In his book Competing on Analytics, Tom Davenport included what he called an Analytical Maturity Model:
I wrote about this three years ago, pointing out that the model is wrong. There is no shortage of organizations that do predictive modeling and have optimization models that do not “compete on analytics” or have anything that comes close to a “competitive advantage.”
But there is one aspect of this model that should be quite useful to banks–and specifically to the one I’ve alluded to above. It’s the spectrum of elements that comprise analytics.
What Davenport got wrong (sorry, Tom)–and that bankers need to understand–is that you can’t place a value judgement on the various elements. That is, standard reports are not “less valuable” or “less important” than ad hoc reports, which, in turn, are not less valuable or important than queries, alerts, or advance statistical techniques.
If running an ad hoc report gives you the information you need to make a great decision, taking six months (and who knows how much cost) to build a predictive model that helps you come to the same decision is not better.

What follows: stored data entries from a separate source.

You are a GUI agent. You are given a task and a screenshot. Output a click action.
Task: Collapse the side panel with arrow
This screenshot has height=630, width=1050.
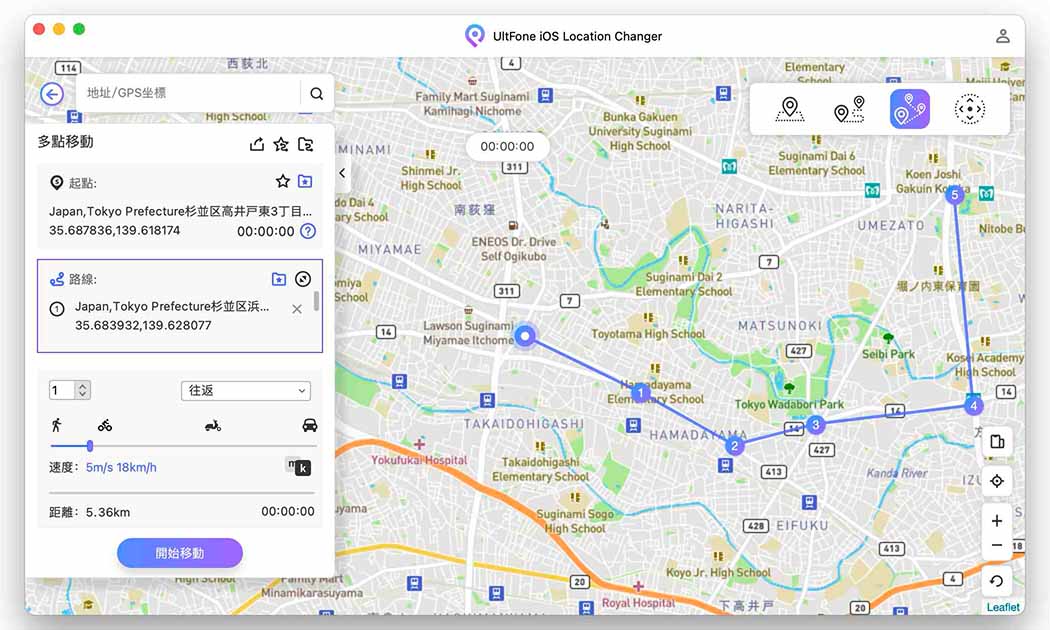342,173
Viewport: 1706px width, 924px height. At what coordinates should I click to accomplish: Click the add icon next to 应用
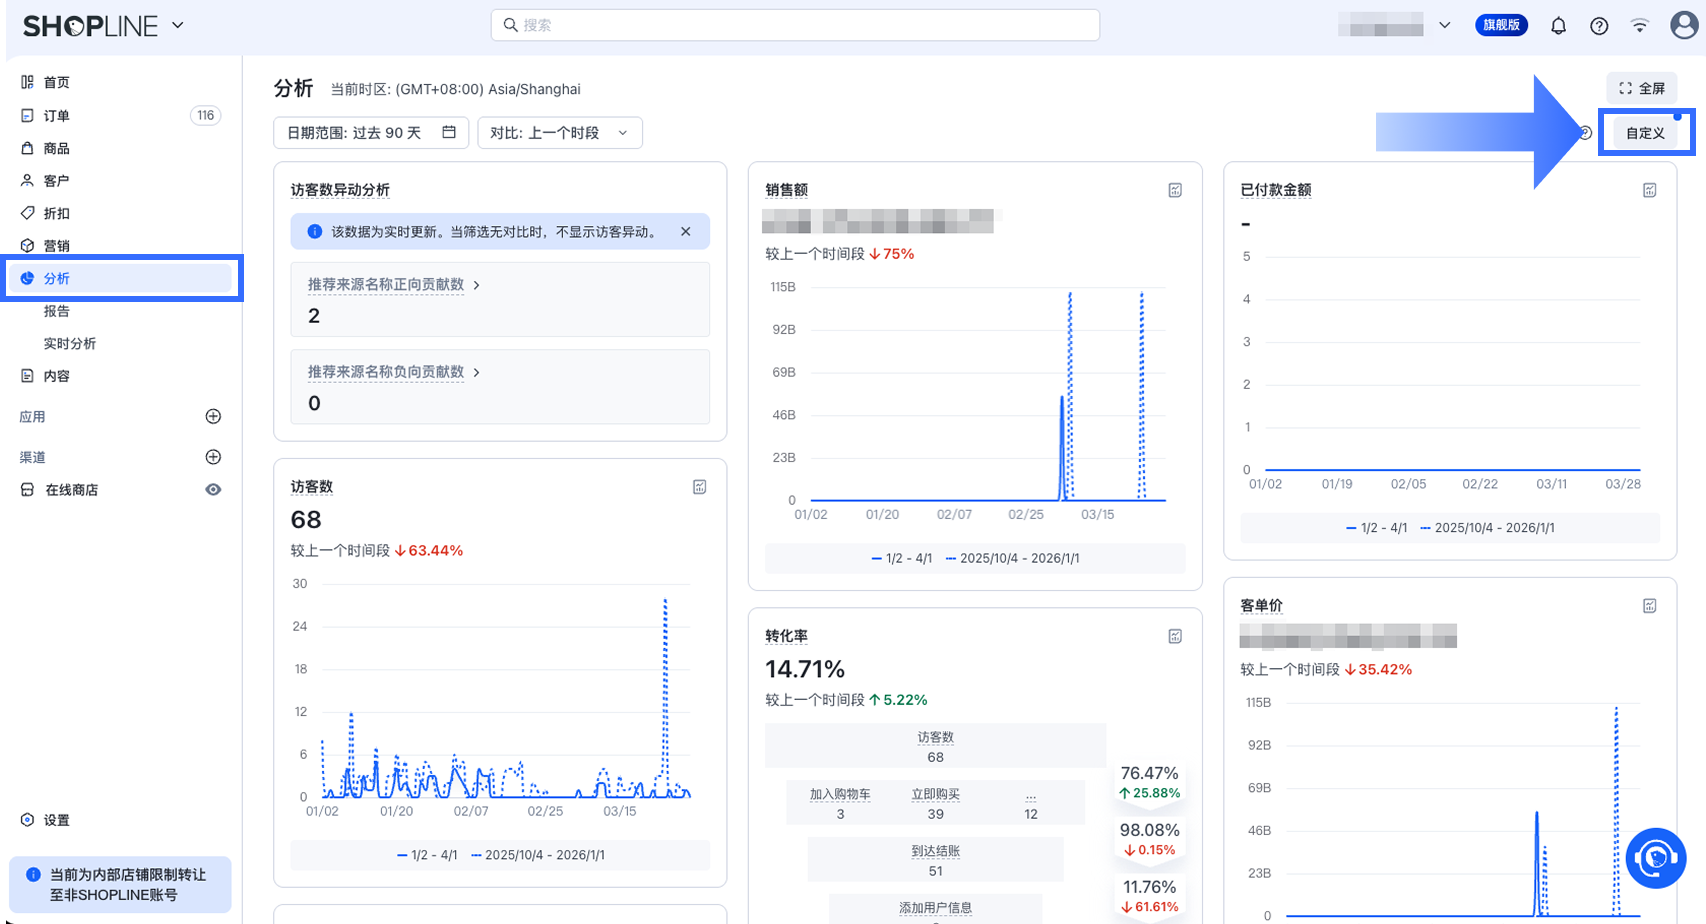(213, 416)
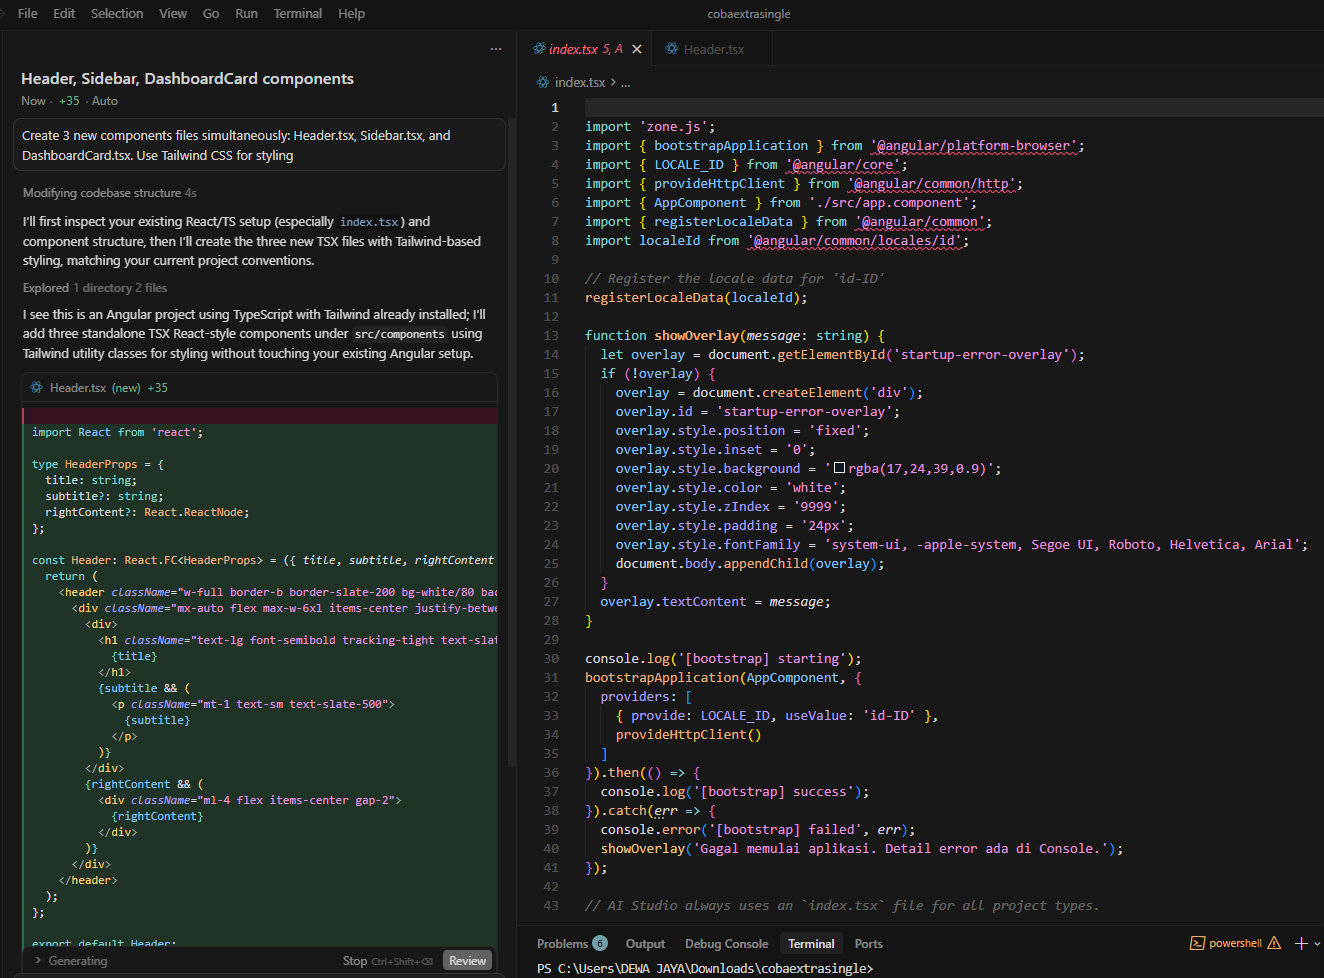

What Davenport got right (gotta give the man a little credit, no?) was that, in building an analytics capability, you don’t start in the upper right quadrant of his model. The lack of understanding on this point on the part of the FinTech vendor was just another thing that ticked me off about them.
If they’re so good at analytics, I would expect them to understand two things: 1) That there’s a path to go on (from the left side of Davenport’s model to the right), and 2) That the key to analytics success is not in integrating the data or deploying technology that enables sophisticated analytical techniques, but in using the data in the context of the organization’s sales and support processes.
This is why I told the bank I was fearful they were putting too much faith in next best action models: I didn’t think they knew how to use them. Will their branch tellers really be willing to make product suggestions? Will their branch sales people feel comfortable doing what the model suggests if their gut tells them otherwise? Is there any consideration of what the contact cadence should be? That is, if an offer is shown when somebody logs into their account on Monday and isn’t accepted, should we repeat the offer when she comes into the branch on Tuesday? Should we move to a different offer–oops, I mean action?
Bottom line: Successful deployment of analytics means business process change. Some bankers–and a lot of vendors–need to stop thinking of analytics as some kind of panacea that’s going to magically improve marketing performance.
Redefining analytics in banking means thinking about it as “the effective use of data” and not narrowly as just advanced statistical techniques.